Stay up to date with notifications from The Independent

Notifications can be managed in browser preferences.

Inside Parliament: 'Tyranny' surrounding tummies weighed up : Control of diet-products industry sought - Straw claims landlords are big winners of state 'hand-outs'

Stephen Goodwin
Wednesday 29 June 1994 23:02 BST
Comments

A small blow against the 'tyranny of thinness' was struck yesterday by Alice Mahon, Labour MP for Halifax, as she introduced a Bill to regulate the diet industry and require health warnings on all pills, potions and slimming aids.

Attacking the 'image-makers' who tried to persuade women they were unattractive if they did not fit into a size 10 or 12, Mrs Mahon said it was widely established that diets did not work. 'Ninety-five per cent of dieters will regain all the weight loss within two or three years.' The message in the title of one slimming book - Size 12 in 21 Days - was a lie, she claimed. 'The average woman would not be able to drop two dress-sizes in three weeks without seriously affecting her health.'

Mrs Mahon's Regulation of Diet Industry Bill would require all weight loss centres to display signs warning that rapid weight loss could seriously damage one's health. Diet pills, potions and patches would be brought under the control of the Medicines Act.

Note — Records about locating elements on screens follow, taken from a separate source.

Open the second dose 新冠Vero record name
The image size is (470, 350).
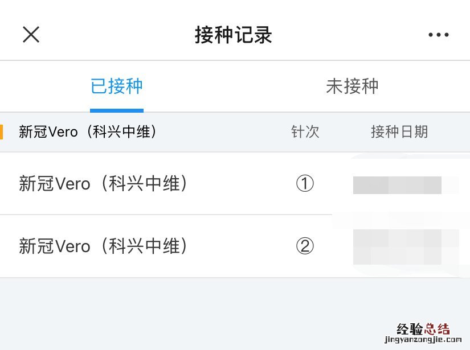(x=103, y=246)
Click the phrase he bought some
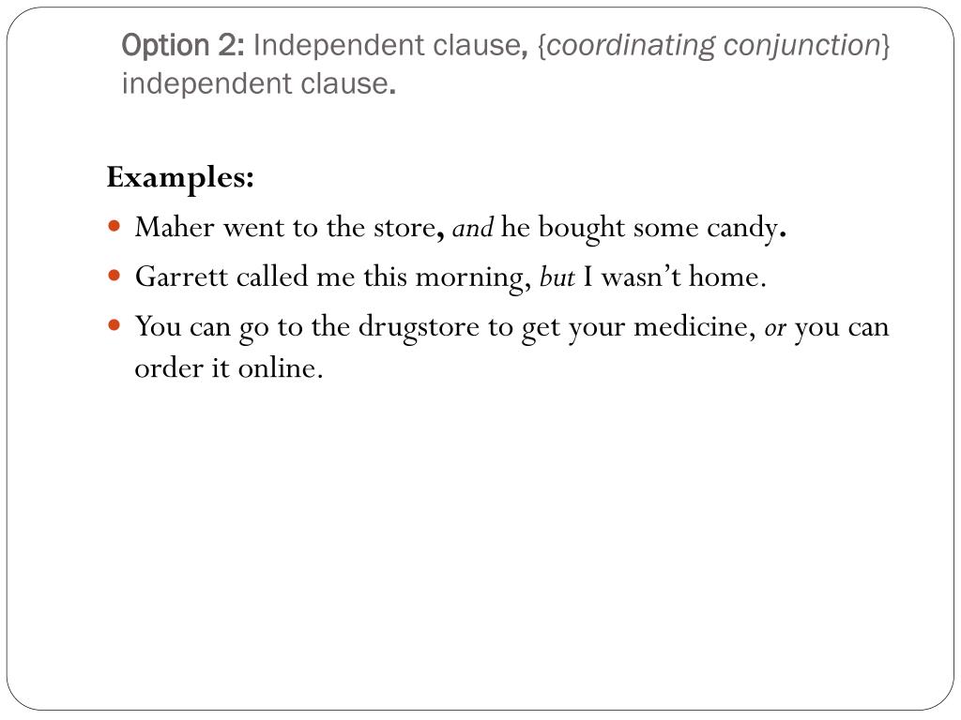This screenshot has height=720, width=961. (600, 229)
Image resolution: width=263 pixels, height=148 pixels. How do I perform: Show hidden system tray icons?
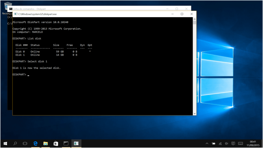tap(207, 143)
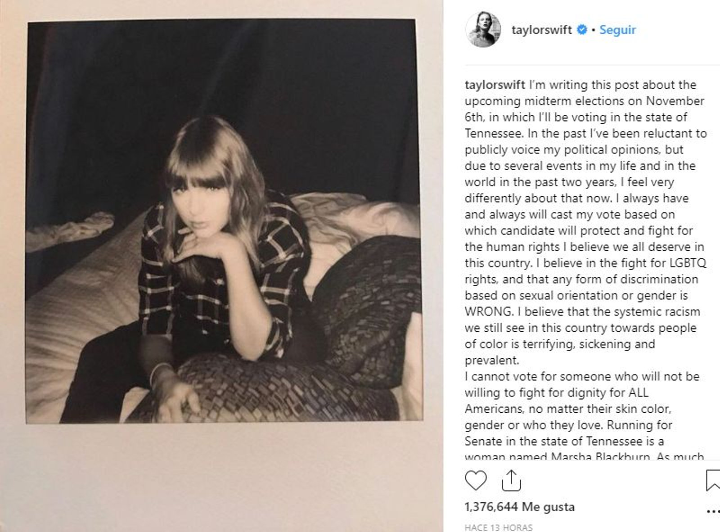The width and height of the screenshot is (720, 532).
Task: Open the three-dot more options menu
Action: click(713, 511)
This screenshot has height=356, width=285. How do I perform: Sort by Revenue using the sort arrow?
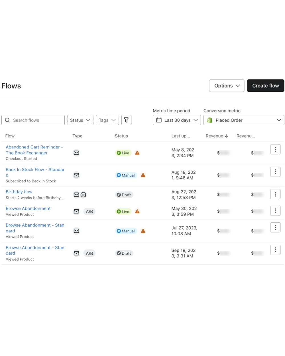click(x=226, y=136)
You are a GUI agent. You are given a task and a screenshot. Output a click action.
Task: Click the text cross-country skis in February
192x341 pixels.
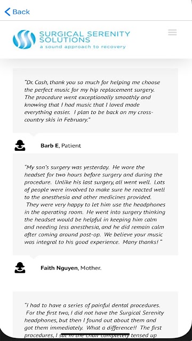click(x=89, y=116)
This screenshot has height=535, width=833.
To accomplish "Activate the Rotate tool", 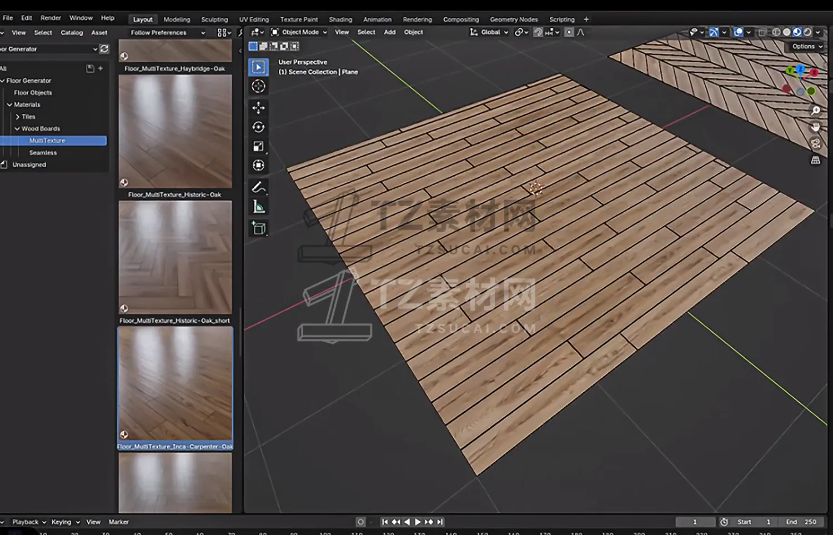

To a good deal of mirth, particularly from the roly-poly food minister Nicholas Soames, she said one of 'daftest but certainly not the cheapest' slimming methods was a 6,000-year-old Chinese remedy to 'lie on your back and rub your tummy.' Another was a 'vanishing cream' to dissolve fat. But Mrs Mahon, who looks more in need of a good meal than the application of vanishing cream, knows her Bill will not reach the statute book this time round at least, despite getting a first reading. Parliamentary time would not allow, even if the measure was not controversial. Arguing against it, Michael Fabricant, Tory MP for Mid Staffordshire, did not want 'costly and cumbersome' burdens imposed. 'We are the government of deregulation.'

People did die from eating disorders, but not from dieting. 'It is trite and irresponsible to believe that complex psychological disorders can be cured by limiting access to products from which no one is in danger.'

But Mr Fabricant, who stressed he was not on a diet and had no connections with the industry, thought Mrs Mahon was ignoring a bigger problem. 'Nearly half of all adults in this country are overweight, and one in seven - nearly 6 million people - are so fat their health is suffering.'

Opening a Labour-initiated debate on housing policy, Jack Straw, the party's local government spokesman, said private landlords were fast overtaking farmers as the biggest recipients of hand-outs from the state.

Because of rising rents, housing benefit costs had rocketed, and nowhere faster than for private sector tenancies. In cash terms, benefit for private tenants had risen three and a half times in five years, from pounds 1.5bn in 1988-89 to pounds 3.8bn in 1993-94. But the number of claimants over the same period had risen by just a third, from 970,000 to 1.3 million.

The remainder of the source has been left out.